The Trojan Women (Τρωάδες) is a 1971 American-British-Greek historical drama film directed by Michael Cacoyannis and starring Katharine Hepburn, Vanessa Redgrave, Geneviève Bujold and Irene Papas. The film was made with the minimum of changes to Edith Hamilton's translation of Euripides' original play, save for the omission of deities, as Cacoyannis said they were "hard to film and make realistic".

==Plot==
The Trojan Women was one of a trilogy of plays dealing with the suffering created by the Trojan Wars. Hecuba, Queen of the Trojans and mother of Hector, one of Troy's greatest warriors, looks upon the remains of her kingdom as she and the other women await the summons that will send them into slavery to different Greek masters. Cassandra, Hecuba's daughter and former priestess of Apollo who has been driven insane by the ravages of war, waits to see if King Agamemnon will take her into concubinage. Andromache, widow of the slain Hector and mother of his son Astyanax, believes that she must raise her son in the war's aftermath; however, Talthybius, the herald of the Greeks, comes to the ruined city and tells them that King Agamemnon and his brother Menelaus have decreed that Hector's son Astyanax - the last of the male royalty of Troy — must die to ensure the extinction of the line; and Helen of Troy waits to see if she will live or die at the hands of her former husband Menelaus.

==Cast==
- Katharine Hepburn as Hecuba, Queen of The Trojans
- Vanessa Redgrave as Andromache, Widow of Hector
- Geneviève Bujold as Cassandra, Hecuba's Daughter
- Irene Papas as Helen of Troy
- Brian Blessed as Talthybius
- Patrick Magee as Menelaus, King of Sparta

==Production==
When filming began in the Spanish village of Atienza, 80 miles northeast of Madrid, sections of the press were speculating that there might be fireworks between the lead actresses. Hepburn had recently gone on record deploring the moral squalor and carelessness of the modern generation, and the impulsive and radical Redgrave was thought by some of the press to be a symbol of that "sloppy" generation. In fact, the actresses got on well, talking about painting, politics, and acting —Hepburn expressed enthusiasm for Redgrave's 1966 Rosalind in As You Like It— and both actresses began to learn Spanish.

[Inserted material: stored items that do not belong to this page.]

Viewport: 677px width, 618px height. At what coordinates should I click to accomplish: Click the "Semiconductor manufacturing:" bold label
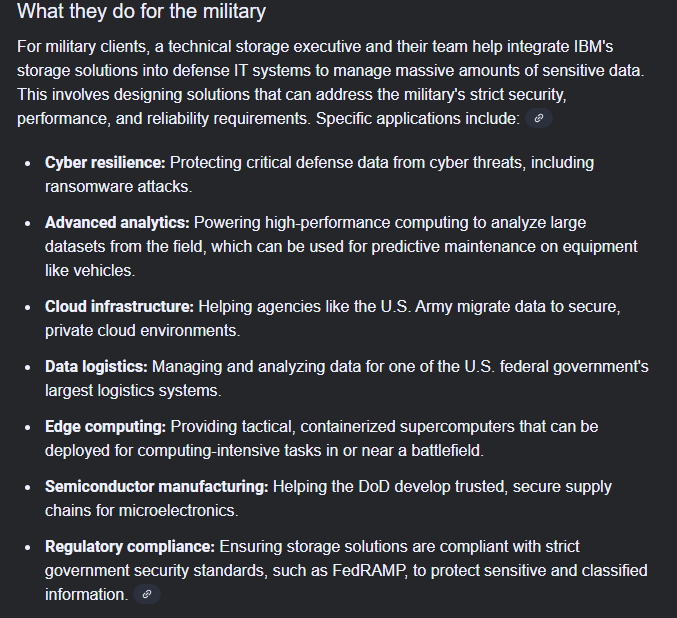tap(157, 486)
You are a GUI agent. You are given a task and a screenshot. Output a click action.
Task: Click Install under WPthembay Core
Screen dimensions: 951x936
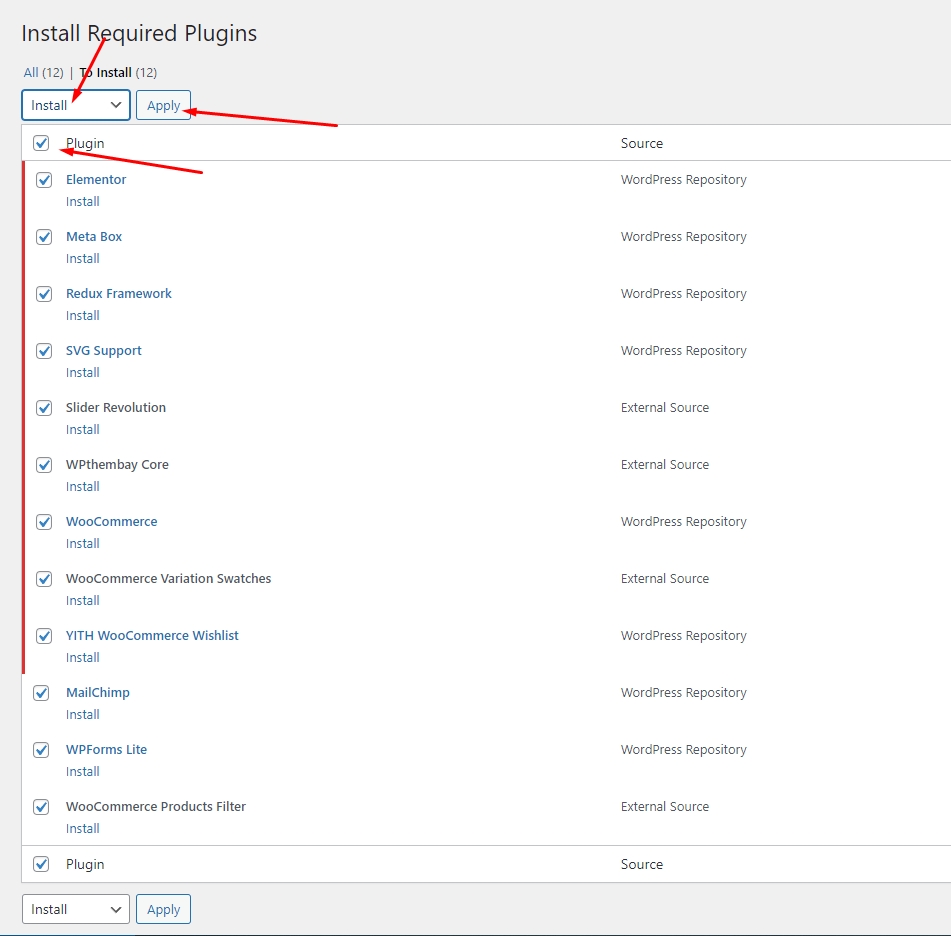pyautogui.click(x=83, y=486)
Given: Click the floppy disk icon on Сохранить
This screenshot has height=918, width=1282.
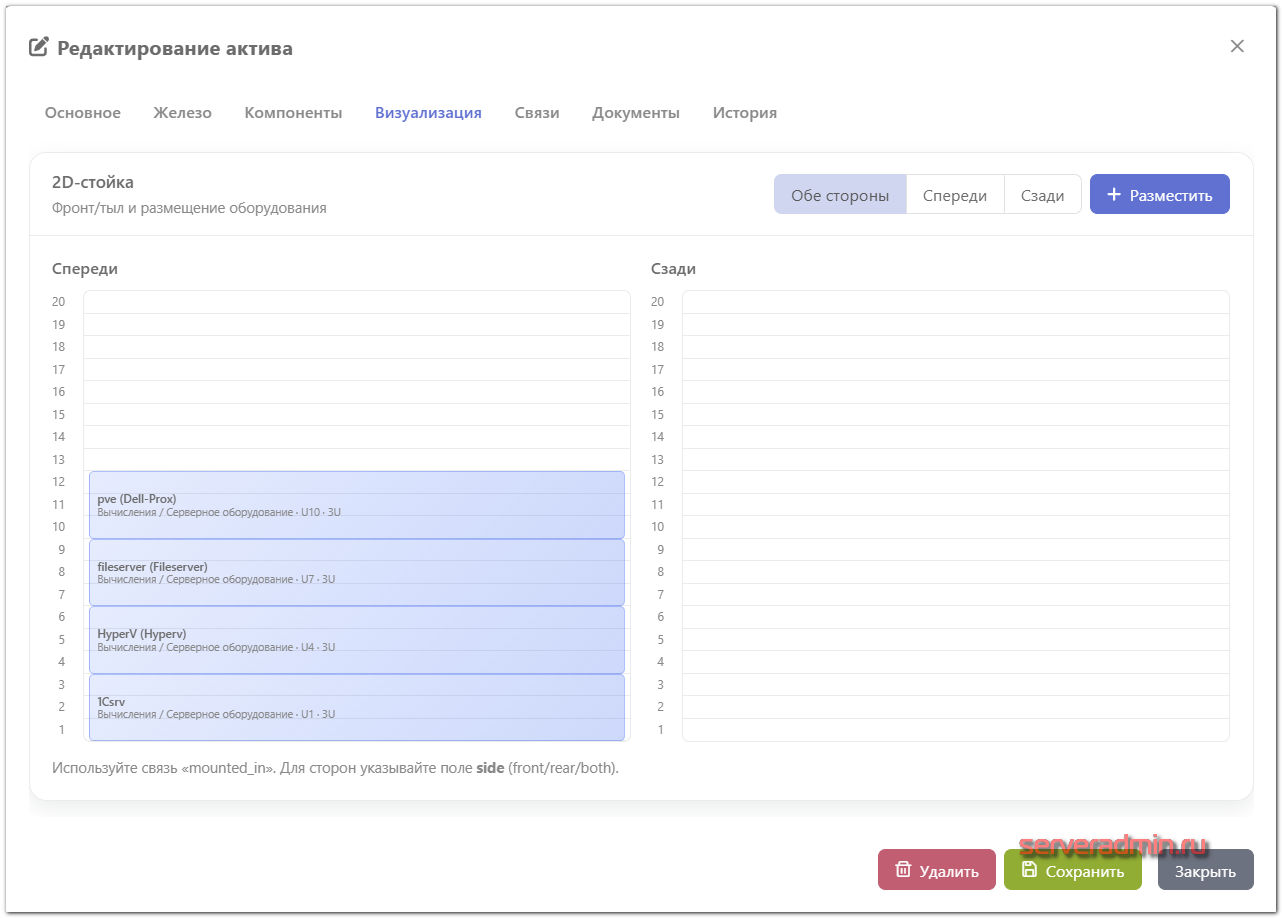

Cacoyannis first staged The Trojan Women in Italy in 1963, with Rod Steiger, Claire Bloom, and Mildred Dunnock in the leading roles. Later in the same year, he took the production to New York, and in 1965, to Paris. "For me", he said in a 1971 magazine interview, "the play is particularly pertinent and real. What the play is saying is as important today as it was when it was written. I feel very strongly about war, militarism, killing people ... and I haven't found a better writer who makes that point more clearly than Euripides. The play is about the folly of war, the folly of people killing others and forgetting that they are going to die themselves."

Katharine Hepburn's costume was designed by Nicholas Georgiadis of Covent Garden. Cacoyannis hand-picked Italy's Franco Freda and Adalgisa Favella as make-up artist and hair stylist, respectively, for the film. Both were veterans of the films of Federico Fellini, Michelangelo Antonioni, and Luchino Visconti.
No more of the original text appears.